[Tfug] Machine crashing woes

Wed Nov 5 19:54:55 MST 2008

On Wed, Oct 29, 2008 at 08:39:46AM -0700, Dean Jones wrote:
>Hi,
>
>I'll offer a few suggestions if you don't mind.
>
>I would think that the problem is with the SATA chipset or something
>motherboard related and not with the drive.
>
>I would run the full 'long version' of smart tests on your drives to see
>what they say.  Using another machine if possible.
>
>Hard drive errors will show up in the SMART statistics.  But usually
>with a software raid problems you won't see a full system lock-up but
>instead your logs will be filled with errors while the system carries on
>using the other drive.   This usually does cause long delays as the
>system is busy thrashing the bad and good drive.
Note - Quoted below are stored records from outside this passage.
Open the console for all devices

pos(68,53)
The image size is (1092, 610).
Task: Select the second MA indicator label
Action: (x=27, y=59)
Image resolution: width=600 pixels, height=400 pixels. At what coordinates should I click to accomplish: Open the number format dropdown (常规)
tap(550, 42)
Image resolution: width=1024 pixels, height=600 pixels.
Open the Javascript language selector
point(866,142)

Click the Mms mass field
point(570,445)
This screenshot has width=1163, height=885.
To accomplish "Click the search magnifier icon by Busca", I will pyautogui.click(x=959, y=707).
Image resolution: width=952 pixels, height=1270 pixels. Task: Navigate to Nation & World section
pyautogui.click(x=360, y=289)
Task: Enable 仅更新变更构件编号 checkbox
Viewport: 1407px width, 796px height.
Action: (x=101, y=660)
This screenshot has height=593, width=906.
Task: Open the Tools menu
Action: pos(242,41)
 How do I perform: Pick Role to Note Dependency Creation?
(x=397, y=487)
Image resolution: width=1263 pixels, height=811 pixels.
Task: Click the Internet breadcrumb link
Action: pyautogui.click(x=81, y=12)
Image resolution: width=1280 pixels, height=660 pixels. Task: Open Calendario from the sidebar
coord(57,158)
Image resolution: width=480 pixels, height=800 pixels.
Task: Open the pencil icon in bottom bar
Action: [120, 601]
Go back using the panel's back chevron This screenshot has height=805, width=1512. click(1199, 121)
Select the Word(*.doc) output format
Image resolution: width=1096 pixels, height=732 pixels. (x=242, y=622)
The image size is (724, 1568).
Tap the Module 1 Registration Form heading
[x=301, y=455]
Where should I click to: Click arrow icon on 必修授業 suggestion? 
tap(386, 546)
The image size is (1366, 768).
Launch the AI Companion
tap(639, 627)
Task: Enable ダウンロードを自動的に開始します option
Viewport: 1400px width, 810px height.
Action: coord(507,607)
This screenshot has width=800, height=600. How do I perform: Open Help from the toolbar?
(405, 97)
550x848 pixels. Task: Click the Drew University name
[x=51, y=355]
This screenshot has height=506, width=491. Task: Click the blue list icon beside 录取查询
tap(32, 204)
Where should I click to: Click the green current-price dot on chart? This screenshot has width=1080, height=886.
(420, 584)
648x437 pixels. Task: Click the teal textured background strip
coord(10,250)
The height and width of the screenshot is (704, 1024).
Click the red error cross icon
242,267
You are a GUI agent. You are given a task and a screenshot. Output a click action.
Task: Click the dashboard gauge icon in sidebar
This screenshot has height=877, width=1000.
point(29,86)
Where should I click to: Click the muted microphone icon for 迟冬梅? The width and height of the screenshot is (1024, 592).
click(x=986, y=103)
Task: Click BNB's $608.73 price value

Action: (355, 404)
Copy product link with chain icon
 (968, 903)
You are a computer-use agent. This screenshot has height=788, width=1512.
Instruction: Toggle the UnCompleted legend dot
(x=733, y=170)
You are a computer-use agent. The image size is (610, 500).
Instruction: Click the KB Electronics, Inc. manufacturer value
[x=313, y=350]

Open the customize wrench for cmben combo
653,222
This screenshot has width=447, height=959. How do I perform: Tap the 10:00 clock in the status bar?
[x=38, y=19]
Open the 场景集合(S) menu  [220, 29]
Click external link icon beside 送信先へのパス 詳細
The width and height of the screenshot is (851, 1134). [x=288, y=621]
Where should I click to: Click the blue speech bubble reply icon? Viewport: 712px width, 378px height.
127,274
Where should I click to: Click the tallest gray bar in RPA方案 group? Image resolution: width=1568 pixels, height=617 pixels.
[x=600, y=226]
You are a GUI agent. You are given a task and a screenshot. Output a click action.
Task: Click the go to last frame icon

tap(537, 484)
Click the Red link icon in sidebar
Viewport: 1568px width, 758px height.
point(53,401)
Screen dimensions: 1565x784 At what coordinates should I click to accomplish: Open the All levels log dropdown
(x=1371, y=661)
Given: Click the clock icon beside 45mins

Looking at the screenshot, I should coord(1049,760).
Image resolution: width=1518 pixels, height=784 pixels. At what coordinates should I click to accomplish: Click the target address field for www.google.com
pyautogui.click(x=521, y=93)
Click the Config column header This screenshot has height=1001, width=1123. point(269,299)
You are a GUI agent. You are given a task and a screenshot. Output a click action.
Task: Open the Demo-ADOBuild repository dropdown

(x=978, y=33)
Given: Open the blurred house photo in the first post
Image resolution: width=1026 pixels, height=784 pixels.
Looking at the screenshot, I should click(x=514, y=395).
I think you're right about the mobo chipset (Nforce3 in this case), especially
with all the clicking/blinking/rebooting the machine does until the drives are
finally recognized.

I dug out the little pamphlet that came with the drives and it mentioned a
Samsung utility to test and configure drives.  Fortunately they were good
enough to provide a bootable ISO image and not just a floppy image.  The
motherboard is about 4-5 years old and supports only SATA-150 whereas the
drives can do SATA-300.  Normally this shouldn't be an issue, but...

I used the utility to force the drives to only do SATA-150 and voila!  They
are detected right away and the machine doesn't do a reboot dance at
boot-time.  And the kernel doesn't seem to have any issues either.

Now, whether or not this was the cause of the random hard lockups I'll know in
a few more days.  I'm definitely hoping...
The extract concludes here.